#### DOCUMENT TEXT:
Venezuelan President Hugo Chavez and Portuguese Prime Minister Jose Socrates took another step toward expanded bilateral cooperation with the signing of 19 new agreements on the weekend.
Socrates's visit was "very opportune" for "sealing even more deeply" what both parties had agreed to in earlier meetings, Chavez said at the conclusion of the signing ceremony. The Venezuelan president praised Socrates's "clear vision" and "firmness," which "permitted this rapprochement."
The president said that both countries over the past two years had established a "relationship map" that they had been "consolidating," later adding that with the 19 documents ratified last Saturday the two governments are "broadening the horizons" of their co-operation. Ministers and businessmen from the two countries also signed several accords and agreements of understanding, including one for Venezuela to buy two asphalt container ships, which will be built in Portugal over a time period and at a cost that were not revealed.

Collected data:
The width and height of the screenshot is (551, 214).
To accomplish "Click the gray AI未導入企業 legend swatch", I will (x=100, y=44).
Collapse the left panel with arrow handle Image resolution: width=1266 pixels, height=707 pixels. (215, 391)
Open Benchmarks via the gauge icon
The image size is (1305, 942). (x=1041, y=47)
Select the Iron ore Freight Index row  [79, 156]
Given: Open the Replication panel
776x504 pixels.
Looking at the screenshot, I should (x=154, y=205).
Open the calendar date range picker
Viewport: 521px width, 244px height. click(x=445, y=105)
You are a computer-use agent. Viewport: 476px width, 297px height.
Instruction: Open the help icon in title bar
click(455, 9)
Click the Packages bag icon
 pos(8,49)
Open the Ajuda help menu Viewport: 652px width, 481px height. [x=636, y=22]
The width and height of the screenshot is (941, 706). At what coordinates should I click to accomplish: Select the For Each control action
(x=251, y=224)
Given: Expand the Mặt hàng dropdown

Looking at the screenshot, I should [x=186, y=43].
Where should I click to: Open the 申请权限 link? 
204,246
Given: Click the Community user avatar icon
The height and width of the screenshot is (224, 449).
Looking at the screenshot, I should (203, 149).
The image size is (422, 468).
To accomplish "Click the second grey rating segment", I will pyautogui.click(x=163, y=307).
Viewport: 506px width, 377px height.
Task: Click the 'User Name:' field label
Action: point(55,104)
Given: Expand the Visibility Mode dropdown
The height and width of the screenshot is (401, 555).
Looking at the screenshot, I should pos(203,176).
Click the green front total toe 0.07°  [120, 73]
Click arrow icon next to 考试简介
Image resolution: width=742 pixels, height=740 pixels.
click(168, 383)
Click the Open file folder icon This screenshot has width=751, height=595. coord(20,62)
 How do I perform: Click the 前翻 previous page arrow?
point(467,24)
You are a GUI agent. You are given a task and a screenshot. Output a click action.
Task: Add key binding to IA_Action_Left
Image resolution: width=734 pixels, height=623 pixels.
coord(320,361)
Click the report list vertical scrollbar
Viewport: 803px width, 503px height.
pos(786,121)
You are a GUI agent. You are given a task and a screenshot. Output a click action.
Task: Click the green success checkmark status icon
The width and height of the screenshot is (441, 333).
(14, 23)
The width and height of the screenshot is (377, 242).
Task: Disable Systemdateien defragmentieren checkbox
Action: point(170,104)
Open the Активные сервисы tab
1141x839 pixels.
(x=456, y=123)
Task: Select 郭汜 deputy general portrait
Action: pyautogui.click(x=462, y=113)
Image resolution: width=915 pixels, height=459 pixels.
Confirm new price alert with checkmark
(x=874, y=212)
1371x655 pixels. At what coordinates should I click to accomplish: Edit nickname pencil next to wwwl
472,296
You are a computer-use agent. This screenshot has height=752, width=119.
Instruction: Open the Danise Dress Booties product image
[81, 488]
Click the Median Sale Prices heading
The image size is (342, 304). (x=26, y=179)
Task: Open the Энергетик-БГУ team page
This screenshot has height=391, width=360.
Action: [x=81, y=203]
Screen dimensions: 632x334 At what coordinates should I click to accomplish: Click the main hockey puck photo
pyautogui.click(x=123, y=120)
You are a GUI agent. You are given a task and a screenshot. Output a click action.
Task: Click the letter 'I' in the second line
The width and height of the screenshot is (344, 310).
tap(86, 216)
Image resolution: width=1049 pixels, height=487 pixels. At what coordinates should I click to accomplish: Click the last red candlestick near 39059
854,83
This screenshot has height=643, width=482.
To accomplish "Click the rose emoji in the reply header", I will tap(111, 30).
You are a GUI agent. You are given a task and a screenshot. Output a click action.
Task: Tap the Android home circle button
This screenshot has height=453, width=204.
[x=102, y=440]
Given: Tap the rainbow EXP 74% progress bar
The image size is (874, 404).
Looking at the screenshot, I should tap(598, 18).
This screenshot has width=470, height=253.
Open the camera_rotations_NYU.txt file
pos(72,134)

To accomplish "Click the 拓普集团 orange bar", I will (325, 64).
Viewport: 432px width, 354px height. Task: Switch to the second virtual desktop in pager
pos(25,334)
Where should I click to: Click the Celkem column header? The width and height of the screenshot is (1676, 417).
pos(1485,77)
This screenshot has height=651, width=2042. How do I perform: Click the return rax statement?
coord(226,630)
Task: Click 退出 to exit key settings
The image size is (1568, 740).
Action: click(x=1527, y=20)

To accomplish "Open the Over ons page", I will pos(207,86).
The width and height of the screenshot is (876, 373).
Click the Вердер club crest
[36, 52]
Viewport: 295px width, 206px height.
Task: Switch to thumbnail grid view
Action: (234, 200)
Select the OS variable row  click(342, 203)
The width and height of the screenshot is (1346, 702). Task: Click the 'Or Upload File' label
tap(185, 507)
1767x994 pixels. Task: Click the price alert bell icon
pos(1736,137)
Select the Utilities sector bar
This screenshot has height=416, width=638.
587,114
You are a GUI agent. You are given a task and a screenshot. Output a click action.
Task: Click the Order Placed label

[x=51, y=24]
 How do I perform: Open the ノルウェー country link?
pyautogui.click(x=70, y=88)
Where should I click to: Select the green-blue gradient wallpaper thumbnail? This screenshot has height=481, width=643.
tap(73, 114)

#### USING THE INFORMATION:
(a) Answer these questions using the Venezuela–Portugal agreements article:
(i) How many new agreements did the two leaders sign?
(ii) Over what span of time did the president say the two countries had set up a "relationship map"?
(iii) Under one of the accords, what will Venezuela purchase?
(b) Please write the next paragraph of the Venezuela–Portugal agreements article, picking up after its final sentence.
The data has no connection to the Venezuela–Portugal agreements article.

#### RESPONSES TO THE EXERCISE:
(a)
(i) 19
(ii) The past two years
(iii) Two asphalt container ships, to be built in Portugal

(b)
Building residences, factories
Among the accords was one to build in Venezuela 12,212 private residences, something that was agreed to on Socrates' earlier visit to Venezuela in May 2008, and which now will be complemented by the "in situ" construction of three factories to prepare the materials required for that project. In addition, the two nations signed "acts of commitment" for Venezuela to buy portable computers and set up study groups to develop various projects in the electricity sector.
Caracas and Lisbon also agreed to evaluate the possibility of private Portuguese pharmaceutical firms investing in the South American country and for Venezuela to acquire in Portugal different products and services for internal tourism, including a ferry. "You in Europe are confronting difficulties that, from my modest point of view, I believe are accelerated and increased" by some international entities and with a format that is prejudiced against the "weakest" nations, just like occurred in Latin America, Chavez said.
Socrates, in turn, expressed the "firm willingness ... (and) commitment" of his government and his country's businessmen "not only to fulfill" all the signed bilateral accords, but "also to maintain and continue" the cooperation process to "benefit" Venezuela's development.